[Entries taken from a collection]
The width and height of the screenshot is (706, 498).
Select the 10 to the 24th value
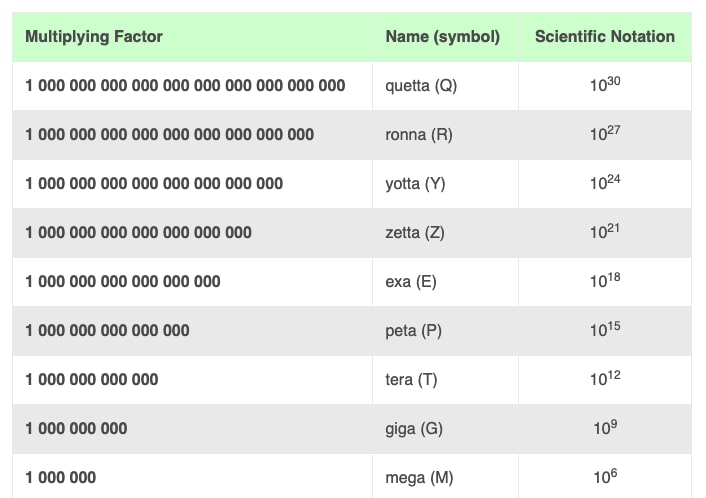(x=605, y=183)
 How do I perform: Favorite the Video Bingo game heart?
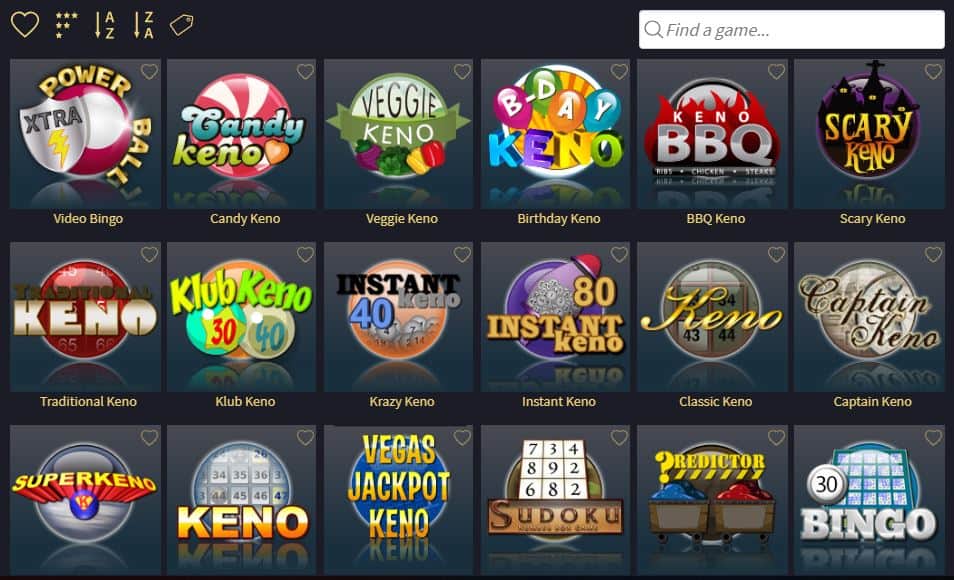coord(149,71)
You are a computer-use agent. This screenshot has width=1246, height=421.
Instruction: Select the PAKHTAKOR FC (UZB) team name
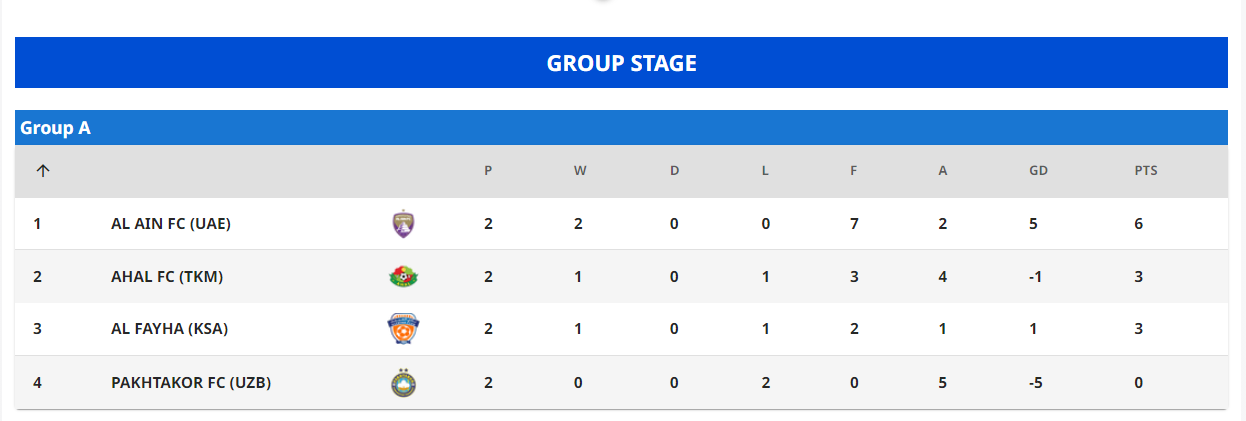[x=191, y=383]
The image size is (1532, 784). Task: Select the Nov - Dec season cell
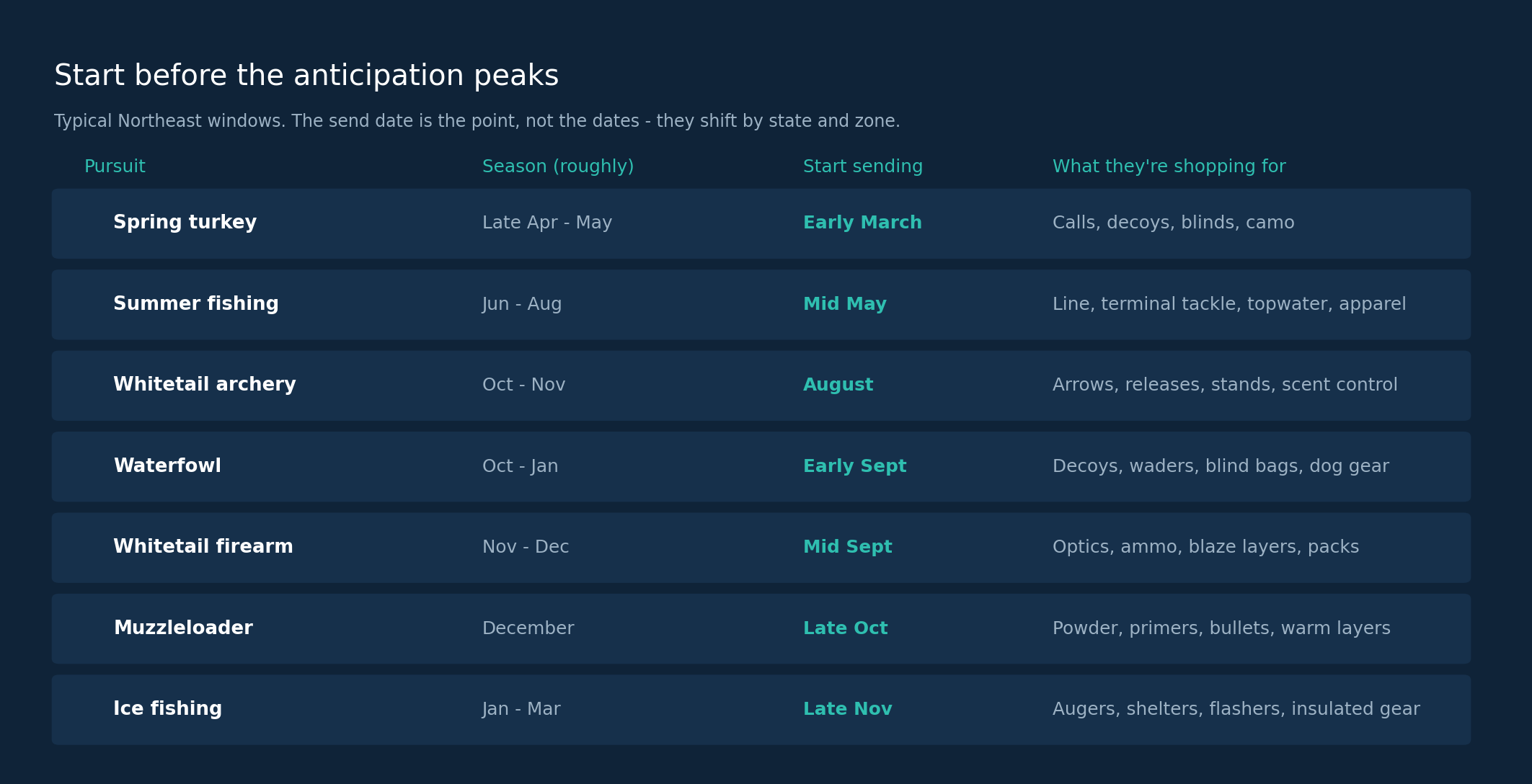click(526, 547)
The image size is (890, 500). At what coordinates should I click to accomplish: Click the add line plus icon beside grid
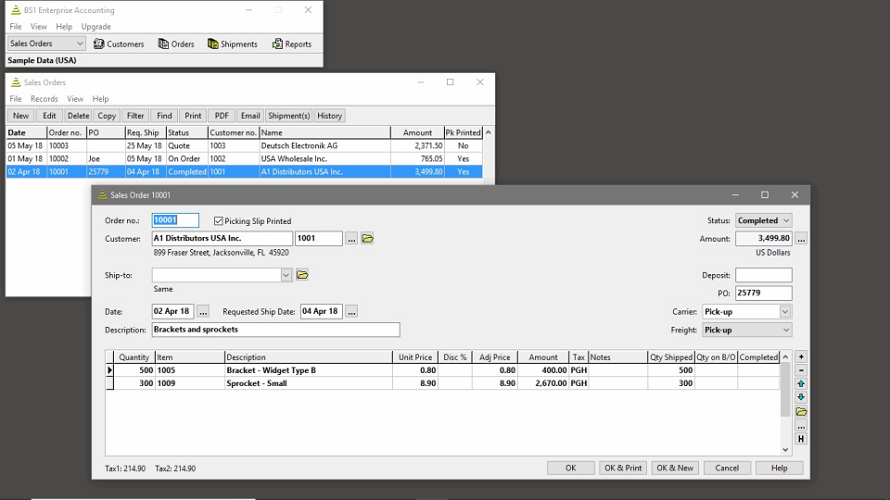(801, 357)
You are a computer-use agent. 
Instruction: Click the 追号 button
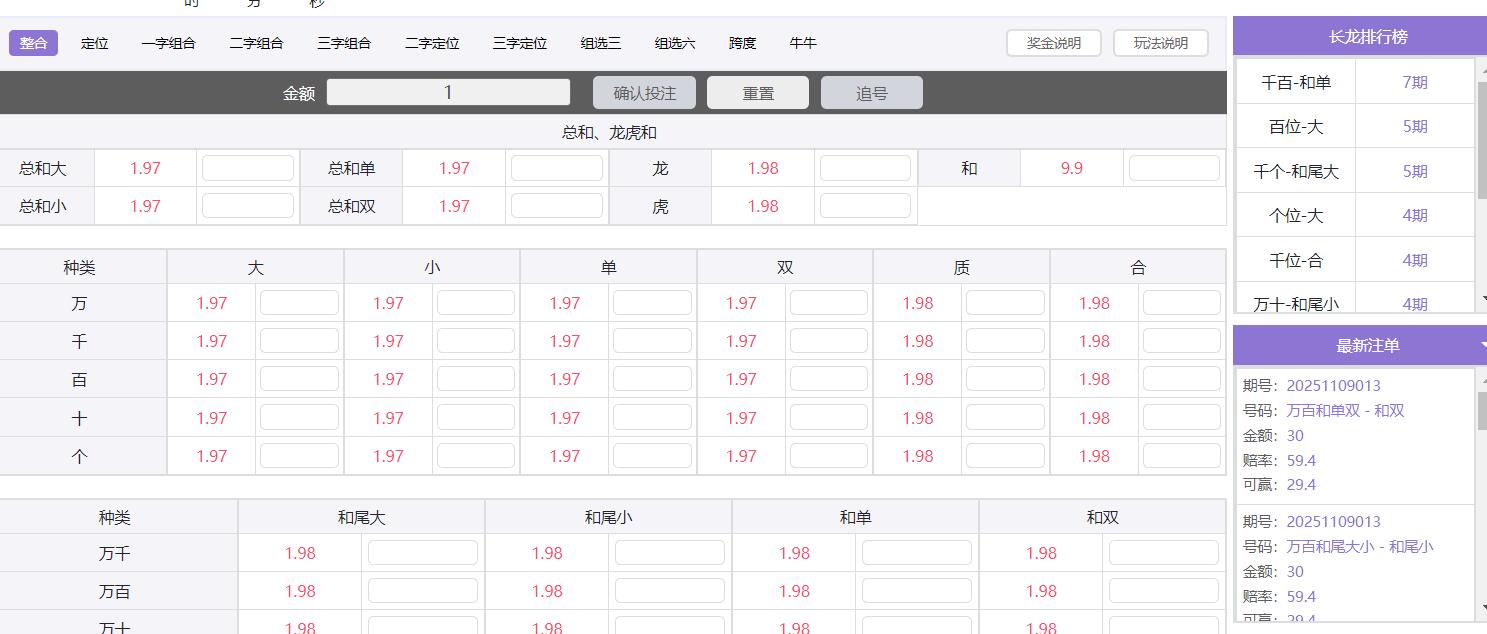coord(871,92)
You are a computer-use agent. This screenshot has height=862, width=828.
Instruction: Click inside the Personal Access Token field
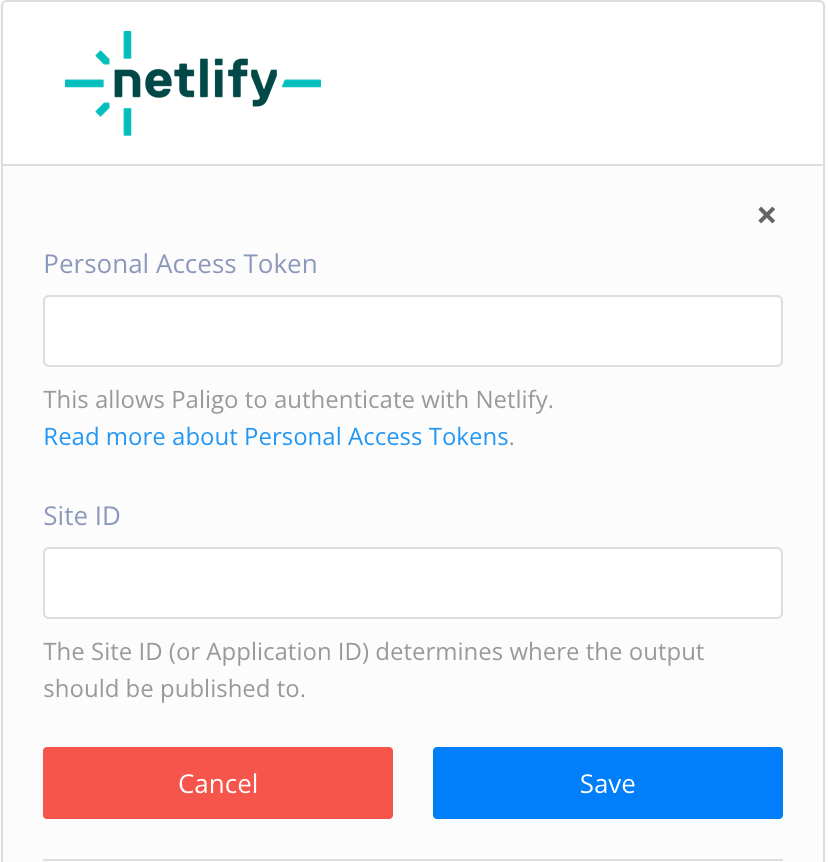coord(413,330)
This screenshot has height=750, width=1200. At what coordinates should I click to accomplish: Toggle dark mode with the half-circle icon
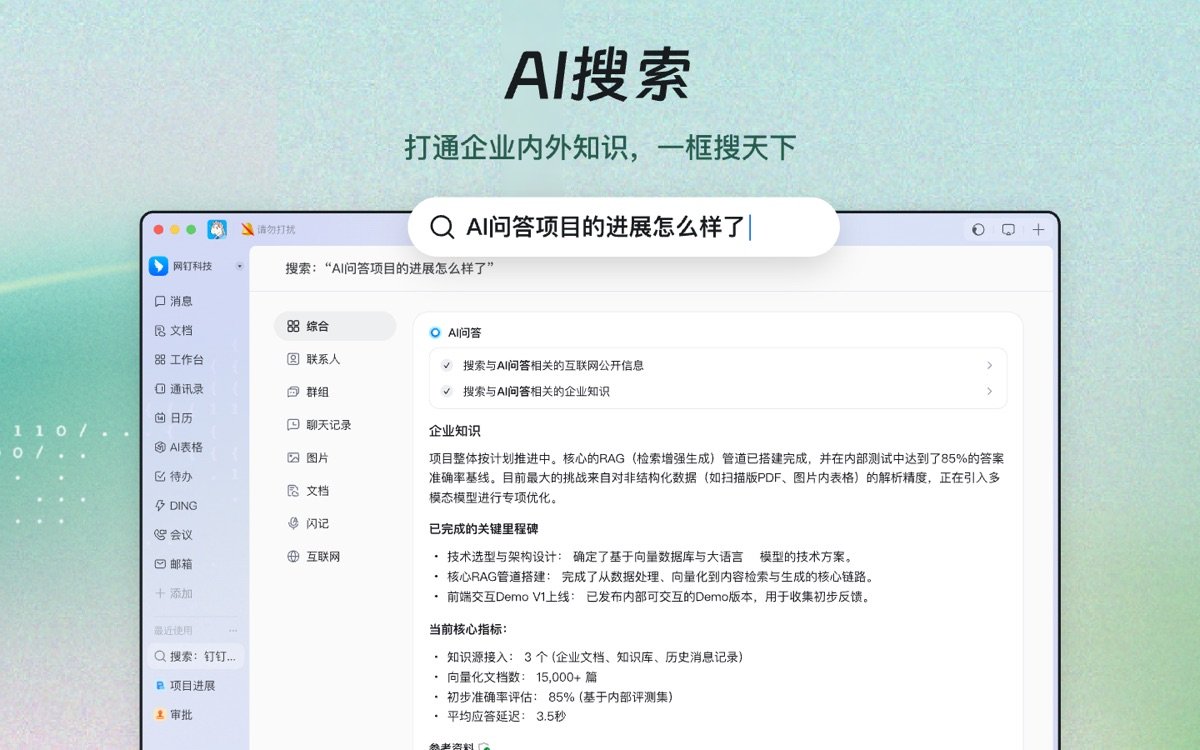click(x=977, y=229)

* **WHAT THE EXERCISE ASKS**
If pictures appear, drop them, and retype exactly the lines from the "has height=862, width=828." line through the last line of the data above.

* **ANSWER SECTION**
You are a computer-use agent. This screenshot has height=862, width=828.
Instruction: Click inside the Personal Access Token field
coord(413,330)
This screenshot has height=750, width=1200. At what coordinates should I click to accomplish: Toggle dark mode with the half-circle icon
click(x=977, y=229)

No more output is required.